## Data records
··········

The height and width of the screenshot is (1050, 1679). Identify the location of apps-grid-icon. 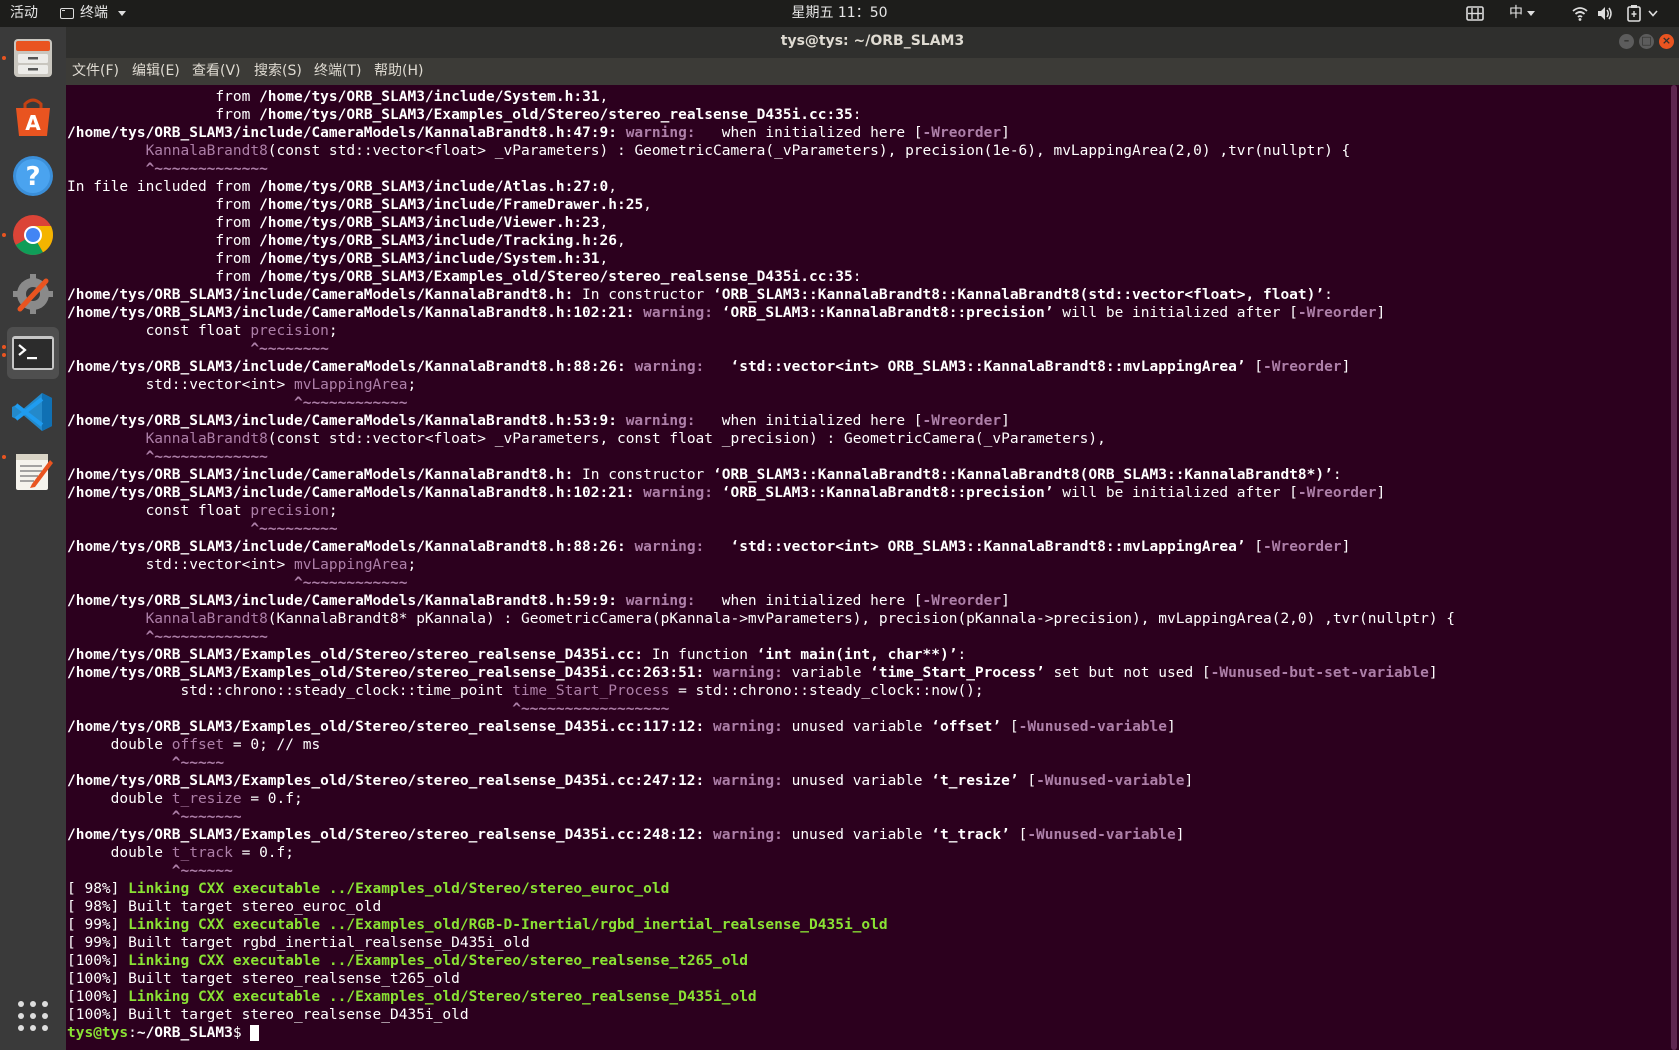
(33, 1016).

··········

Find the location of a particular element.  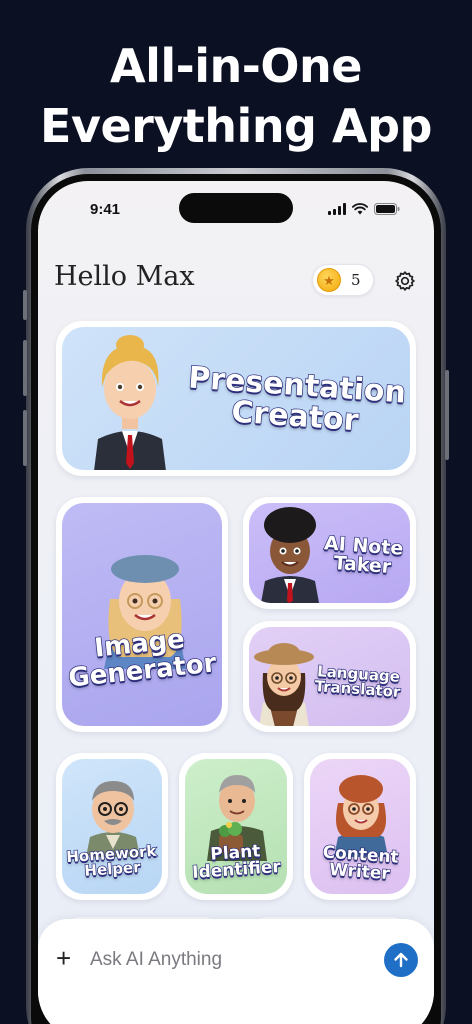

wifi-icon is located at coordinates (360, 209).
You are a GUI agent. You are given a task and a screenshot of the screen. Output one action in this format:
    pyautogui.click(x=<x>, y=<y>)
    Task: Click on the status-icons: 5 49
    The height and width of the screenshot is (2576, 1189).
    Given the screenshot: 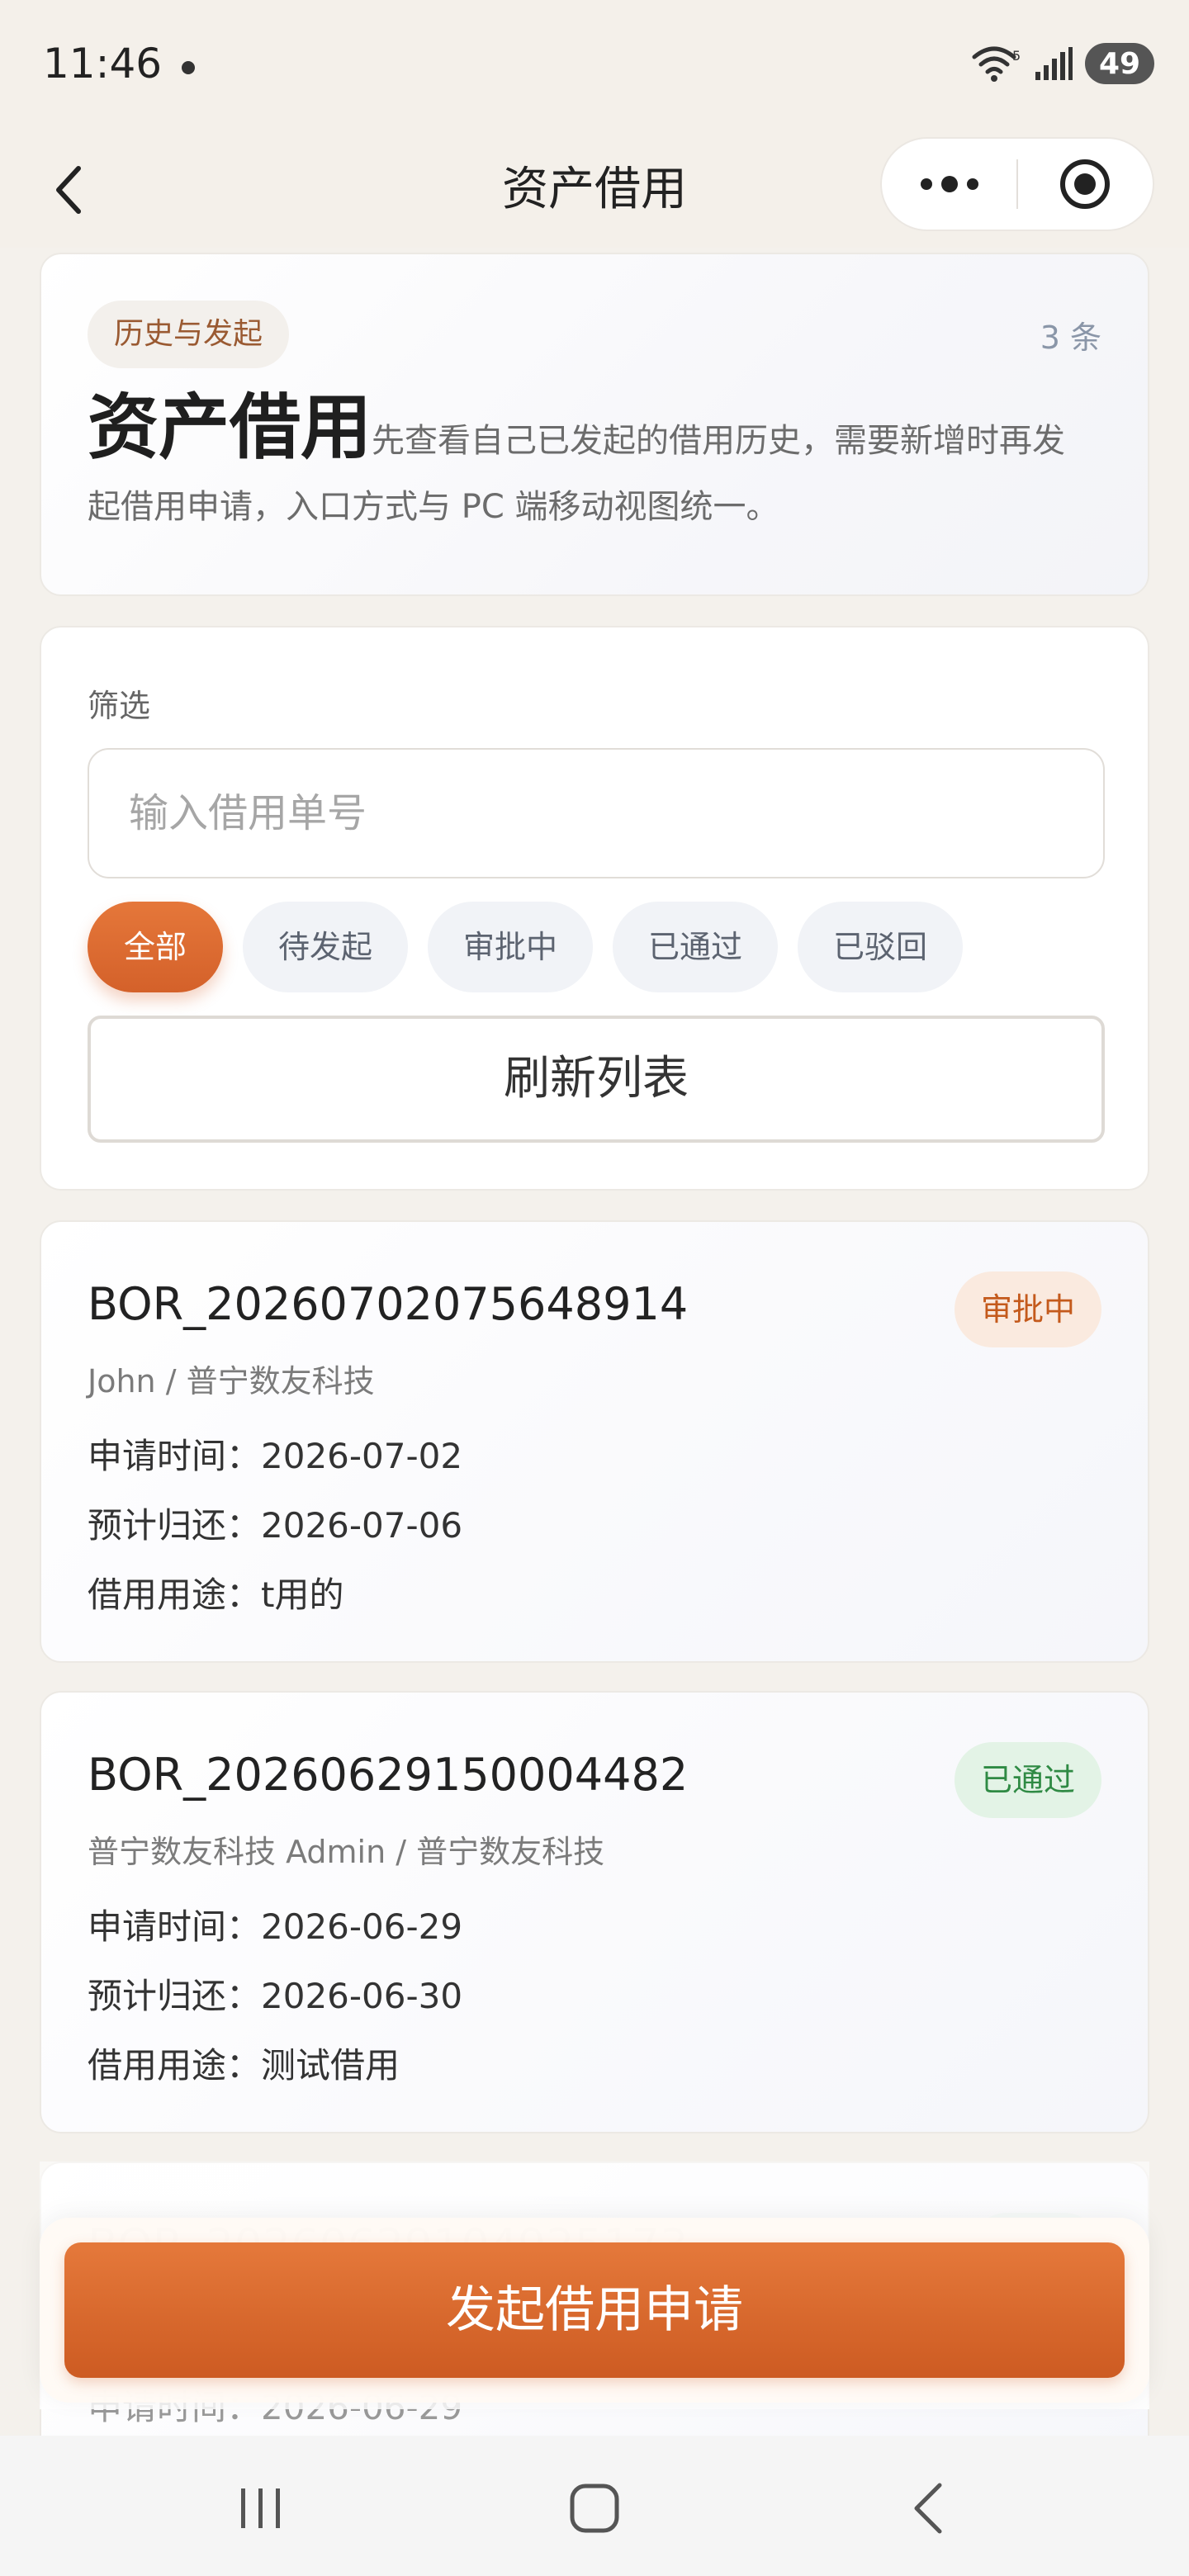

··········

## Problem statement
In the listing, take the lines from the one containing "The height and width of the screenshot is (1050, 1679)." through the one containing "(33, 1016).", inclusive, and rewrite them with "Identify" swapped for "Find" and nothing else changed. Omit the pictures.

## Solution for this task
The height and width of the screenshot is (1050, 1679). Find the location of apps-grid-icon. 
(33, 1016).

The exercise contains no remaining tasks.